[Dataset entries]
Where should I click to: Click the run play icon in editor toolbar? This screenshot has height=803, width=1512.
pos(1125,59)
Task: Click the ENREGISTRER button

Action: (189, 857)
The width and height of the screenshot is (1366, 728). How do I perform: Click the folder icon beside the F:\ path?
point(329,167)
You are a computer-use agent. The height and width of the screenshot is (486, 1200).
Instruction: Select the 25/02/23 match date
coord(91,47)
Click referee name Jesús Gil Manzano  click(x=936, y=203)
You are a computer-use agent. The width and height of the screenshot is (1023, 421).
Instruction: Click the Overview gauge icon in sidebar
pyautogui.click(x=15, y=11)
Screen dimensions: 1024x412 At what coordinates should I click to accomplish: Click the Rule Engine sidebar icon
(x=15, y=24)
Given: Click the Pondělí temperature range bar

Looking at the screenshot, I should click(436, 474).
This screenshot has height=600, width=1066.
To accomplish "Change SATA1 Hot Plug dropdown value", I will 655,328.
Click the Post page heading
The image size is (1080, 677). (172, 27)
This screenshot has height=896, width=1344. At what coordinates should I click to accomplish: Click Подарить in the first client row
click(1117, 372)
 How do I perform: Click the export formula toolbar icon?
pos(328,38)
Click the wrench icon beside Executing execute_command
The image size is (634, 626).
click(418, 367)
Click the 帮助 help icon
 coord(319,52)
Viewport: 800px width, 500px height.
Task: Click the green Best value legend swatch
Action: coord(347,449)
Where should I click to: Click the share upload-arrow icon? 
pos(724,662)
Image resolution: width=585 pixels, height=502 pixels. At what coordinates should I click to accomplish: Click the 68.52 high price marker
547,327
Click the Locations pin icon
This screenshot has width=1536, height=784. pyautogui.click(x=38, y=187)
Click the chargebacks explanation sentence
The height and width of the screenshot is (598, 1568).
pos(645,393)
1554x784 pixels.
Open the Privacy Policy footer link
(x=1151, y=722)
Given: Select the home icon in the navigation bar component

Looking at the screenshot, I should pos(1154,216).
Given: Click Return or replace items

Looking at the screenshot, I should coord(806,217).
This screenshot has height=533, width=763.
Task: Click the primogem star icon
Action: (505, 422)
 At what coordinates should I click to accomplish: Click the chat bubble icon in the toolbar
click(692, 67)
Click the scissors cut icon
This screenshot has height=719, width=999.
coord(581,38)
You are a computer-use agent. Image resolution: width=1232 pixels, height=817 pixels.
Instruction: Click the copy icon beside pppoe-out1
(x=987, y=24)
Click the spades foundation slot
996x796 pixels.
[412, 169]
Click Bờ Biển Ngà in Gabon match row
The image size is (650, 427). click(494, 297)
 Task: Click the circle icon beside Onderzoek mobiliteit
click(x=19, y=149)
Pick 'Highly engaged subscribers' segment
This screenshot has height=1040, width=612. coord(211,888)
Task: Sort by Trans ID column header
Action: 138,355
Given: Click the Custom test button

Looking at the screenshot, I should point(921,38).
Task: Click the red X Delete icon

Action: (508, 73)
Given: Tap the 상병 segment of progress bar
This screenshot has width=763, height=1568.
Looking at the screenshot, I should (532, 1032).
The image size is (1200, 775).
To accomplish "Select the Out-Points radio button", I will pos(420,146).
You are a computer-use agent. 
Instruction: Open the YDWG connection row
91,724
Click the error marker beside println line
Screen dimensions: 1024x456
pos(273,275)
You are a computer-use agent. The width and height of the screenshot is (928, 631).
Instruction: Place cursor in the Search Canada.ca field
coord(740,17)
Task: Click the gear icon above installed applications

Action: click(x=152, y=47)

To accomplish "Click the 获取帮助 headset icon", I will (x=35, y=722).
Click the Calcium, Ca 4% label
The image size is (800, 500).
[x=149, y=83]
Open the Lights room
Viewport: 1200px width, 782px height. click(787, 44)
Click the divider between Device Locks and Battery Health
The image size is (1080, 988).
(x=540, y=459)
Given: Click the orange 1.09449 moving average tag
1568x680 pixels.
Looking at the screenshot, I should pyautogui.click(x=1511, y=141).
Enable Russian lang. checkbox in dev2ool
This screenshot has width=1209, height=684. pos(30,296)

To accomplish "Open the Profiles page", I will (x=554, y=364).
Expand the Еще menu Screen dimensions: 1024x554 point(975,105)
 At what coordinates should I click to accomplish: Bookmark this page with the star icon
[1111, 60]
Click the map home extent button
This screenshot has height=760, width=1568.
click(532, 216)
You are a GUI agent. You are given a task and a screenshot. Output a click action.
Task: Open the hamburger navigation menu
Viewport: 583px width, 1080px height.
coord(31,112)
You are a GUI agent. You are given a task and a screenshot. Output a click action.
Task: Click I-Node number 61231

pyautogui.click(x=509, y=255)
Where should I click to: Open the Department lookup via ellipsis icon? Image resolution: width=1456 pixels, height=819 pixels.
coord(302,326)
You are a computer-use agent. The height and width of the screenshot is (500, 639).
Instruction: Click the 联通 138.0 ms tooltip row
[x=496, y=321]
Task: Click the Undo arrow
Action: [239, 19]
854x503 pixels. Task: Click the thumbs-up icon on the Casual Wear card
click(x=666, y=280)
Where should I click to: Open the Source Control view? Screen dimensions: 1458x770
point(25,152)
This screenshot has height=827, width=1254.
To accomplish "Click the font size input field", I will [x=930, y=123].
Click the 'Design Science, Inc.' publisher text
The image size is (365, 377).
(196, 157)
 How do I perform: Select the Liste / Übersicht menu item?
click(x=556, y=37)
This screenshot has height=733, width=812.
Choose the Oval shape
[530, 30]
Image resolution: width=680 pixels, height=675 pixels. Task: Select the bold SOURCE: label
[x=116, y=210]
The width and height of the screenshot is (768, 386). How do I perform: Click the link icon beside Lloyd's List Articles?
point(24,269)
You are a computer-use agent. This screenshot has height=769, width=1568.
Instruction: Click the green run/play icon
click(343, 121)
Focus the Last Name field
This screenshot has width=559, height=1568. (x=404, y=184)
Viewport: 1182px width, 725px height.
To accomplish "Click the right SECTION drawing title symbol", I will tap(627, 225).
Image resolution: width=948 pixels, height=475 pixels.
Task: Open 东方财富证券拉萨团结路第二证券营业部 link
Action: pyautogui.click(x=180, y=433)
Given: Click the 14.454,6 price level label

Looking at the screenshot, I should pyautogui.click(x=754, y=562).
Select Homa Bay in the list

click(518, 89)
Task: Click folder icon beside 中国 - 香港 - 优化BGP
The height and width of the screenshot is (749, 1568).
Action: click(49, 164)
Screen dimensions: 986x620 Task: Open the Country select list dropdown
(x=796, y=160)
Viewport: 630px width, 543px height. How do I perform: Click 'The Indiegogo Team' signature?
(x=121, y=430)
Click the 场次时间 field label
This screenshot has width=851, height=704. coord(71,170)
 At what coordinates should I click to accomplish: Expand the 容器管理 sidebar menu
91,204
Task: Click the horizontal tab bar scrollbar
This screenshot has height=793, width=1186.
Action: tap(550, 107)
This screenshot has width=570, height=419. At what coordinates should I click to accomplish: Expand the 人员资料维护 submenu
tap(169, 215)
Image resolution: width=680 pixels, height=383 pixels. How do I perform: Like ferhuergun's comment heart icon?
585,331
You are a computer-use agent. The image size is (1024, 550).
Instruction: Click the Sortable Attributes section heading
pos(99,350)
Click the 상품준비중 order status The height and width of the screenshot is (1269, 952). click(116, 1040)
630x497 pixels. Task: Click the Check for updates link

## About this exercise
Your reply should consist of the records, copied exactly.

## Task answer
Where should I click to: Click the run play icon in editor toolbar? This screenshot has height=803, width=1512.
pos(1125,59)
Task: Click the ENREGISTRER button

Action: (189, 857)
The width and height of the screenshot is (1366, 728). How do I perform: Click the folder icon beside the F:\ path?
point(329,167)
You are a computer-use agent. The height and width of the screenshot is (486, 1200).
Instruction: Select the 25/02/23 match date
coord(91,47)
Click referee name Jesús Gil Manzano  click(x=936, y=203)
You are a computer-use agent. The width and height of the screenshot is (1023, 421).
Instruction: Click the Overview gauge icon in sidebar
pyautogui.click(x=15, y=11)
Screen dimensions: 1024x412 At what coordinates should I click to accomplish: Click the Rule Engine sidebar icon
(x=15, y=24)
Given: Click the Pondělí temperature range bar

Looking at the screenshot, I should click(436, 474).
This screenshot has height=600, width=1066.
To accomplish "Change SATA1 Hot Plug dropdown value", I will 655,328.
Click the Post page heading
The image size is (1080, 677). (172, 27)
This screenshot has height=896, width=1344. At what coordinates should I click to accomplish: Click Подарить in the first client row
click(1117, 372)
 How do I perform: Click the export formula toolbar icon?
pos(328,38)
Click the wrench icon beside Executing execute_command
The image size is (634, 626).
click(418, 367)
Click the 帮助 help icon
 coord(319,52)
Viewport: 800px width, 500px height.
Task: Click the green Best value legend swatch
Action: coord(347,449)
Where should I click to: Click the share upload-arrow icon? 
pos(724,662)
Image resolution: width=585 pixels, height=502 pixels. At what coordinates should I click to accomplish: Click the 68.52 high price marker
547,327
Click the Locations pin icon
This screenshot has width=1536, height=784. pyautogui.click(x=38, y=187)
Click the chargebacks explanation sentence
The height and width of the screenshot is (598, 1568).
pos(645,393)
1554x784 pixels.
Open the Privacy Policy footer link
(x=1151, y=722)
Given: Select the home icon in the navigation bar component

Looking at the screenshot, I should pos(1154,216).
Given: Click Return or replace items

Looking at the screenshot, I should coord(806,217).
This screenshot has height=533, width=763.
Task: Click the primogem star icon
Action: (505, 422)
 At what coordinates should I click to accomplish: Click the chat bubble icon in the toolbar
click(692, 67)
Click the scissors cut icon
This screenshot has height=719, width=999.
coord(581,38)
You are a computer-use agent. Image resolution: width=1232 pixels, height=817 pixels.
Instruction: Click the copy icon beside pppoe-out1
(x=987, y=24)
Click the spades foundation slot
996x796 pixels.
[412, 169]
Click Bờ Biển Ngà in Gabon match row
The image size is (650, 427). click(494, 297)
 Task: Click the circle icon beside Onderzoek mobiliteit
click(x=19, y=149)
Pick 'Highly engaged subscribers' segment
This screenshot has height=1040, width=612. coord(211,888)
Task: Sort by Trans ID column header
Action: 138,355
Given: Click the Custom test button

Looking at the screenshot, I should point(921,38).
Task: Click the red X Delete icon

Action: (508, 73)
Given: Tap the 상병 segment of progress bar
This screenshot has width=763, height=1568.
Looking at the screenshot, I should (532, 1032).
The image size is (1200, 775).
To accomplish "Select the Out-Points radio button", I will pos(420,146).
You are a computer-use agent. 
Instruction: Open the YDWG connection row
91,724
Click the error marker beside println line
Screen dimensions: 1024x456
pos(273,275)
You are a computer-use agent. The width and height of the screenshot is (928, 631).
Instruction: Place cursor in the Search Canada.ca field
coord(740,17)
Task: Click the gear icon above installed applications

Action: click(x=152, y=47)

To accomplish "Click the 获取帮助 headset icon", I will (x=35, y=722).
Click the Calcium, Ca 4% label
The image size is (800, 500).
[x=149, y=83]
Open the Lights room
Viewport: 1200px width, 782px height. click(787, 44)
Click the divider between Device Locks and Battery Health
The image size is (1080, 988).
(x=540, y=459)
Given: Click the orange 1.09449 moving average tag
1568x680 pixels.
Looking at the screenshot, I should pyautogui.click(x=1511, y=141).
Enable Russian lang. checkbox in dev2ool
This screenshot has width=1209, height=684. pos(30,296)

To accomplish "Open the Profiles page", I will (x=554, y=364).
Expand the Еще menu Screen dimensions: 1024x554 point(975,105)
 At what coordinates should I click to accomplish: Bookmark this page with the star icon
[1111, 60]
Click the map home extent button
This screenshot has height=760, width=1568.
click(532, 216)
You are a GUI agent. You are given a task and a screenshot. Output a click action.
Task: Open the hamburger navigation menu
Viewport: 583px width, 1080px height.
coord(31,112)
You are a GUI agent. You are given a task and a screenshot. Output a click action.
Task: Click I-Node number 61231

pyautogui.click(x=509, y=255)
Where should I click to: Open the Department lookup via ellipsis icon? Image resolution: width=1456 pixels, height=819 pixels.
coord(302,326)
You are a computer-use agent. The height and width of the screenshot is (500, 639).
Instruction: Click the 联通 138.0 ms tooltip row
[x=496, y=321]
Task: Click the Undo arrow
Action: [239, 19]
854x503 pixels. Task: Click the thumbs-up icon on the Casual Wear card
click(x=666, y=280)
Where should I click to: Open the Source Control view? Screen dimensions: 1458x770
point(25,152)
This screenshot has height=827, width=1254.
To accomplish "Click the font size input field", I will [x=930, y=123].
Click the 'Design Science, Inc.' publisher text
The image size is (365, 377).
(196, 157)
 How do I perform: Select the Liste / Übersicht menu item?
click(x=556, y=37)
This screenshot has height=733, width=812.
Choose the Oval shape
[530, 30]
Image resolution: width=680 pixels, height=675 pixels. Task: Select the bold SOURCE: label
[x=116, y=210]
The width and height of the screenshot is (768, 386). How do I perform: Click the link icon beside Lloyd's List Articles?
point(24,269)
You are a computer-use agent. This screenshot has height=769, width=1568.
Instruction: Click the green run/play icon
click(343, 121)
Focus the Last Name field
This screenshot has width=559, height=1568. (x=404, y=184)
Viewport: 1182px width, 725px height.
To accomplish "Click the right SECTION drawing title symbol", I will tap(627, 225).
Image resolution: width=948 pixels, height=475 pixels.
Task: Open 东方财富证券拉萨团结路第二证券营业部 link
Action: pyautogui.click(x=180, y=433)
Given: Click the 14.454,6 price level label

Looking at the screenshot, I should pyautogui.click(x=754, y=562).
Select Homa Bay in the list

click(518, 89)
Task: Click folder icon beside 中国 - 香港 - 优化BGP
The height and width of the screenshot is (749, 1568).
Action: click(49, 164)
Screen dimensions: 986x620 Task: Open the Country select list dropdown
(x=796, y=160)
Viewport: 630px width, 543px height. How do I perform: Click 'The Indiegogo Team' signature?
(x=121, y=430)
Click the 场次时间 field label
This screenshot has width=851, height=704. coord(71,170)
 At what coordinates should I click to accomplish: Expand the 容器管理 sidebar menu
91,204
Task: Click the horizontal tab bar scrollbar
This screenshot has height=793, width=1186.
Action: tap(550, 107)
This screenshot has width=570, height=419. At what coordinates should I click to accomplish: Expand the 人员资料维护 submenu
tap(169, 215)
Image resolution: width=680 pixels, height=383 pixels. How do I perform: Like ferhuergun's comment heart icon?
585,331
You are a computer-use agent. The image size is (1024, 550).
Instruction: Click the Sortable Attributes section heading
pos(99,350)
Click the 상품준비중 order status The height and width of the screenshot is (1269, 952). click(116, 1040)
630x497 pixels. Task: Click the Check for updates link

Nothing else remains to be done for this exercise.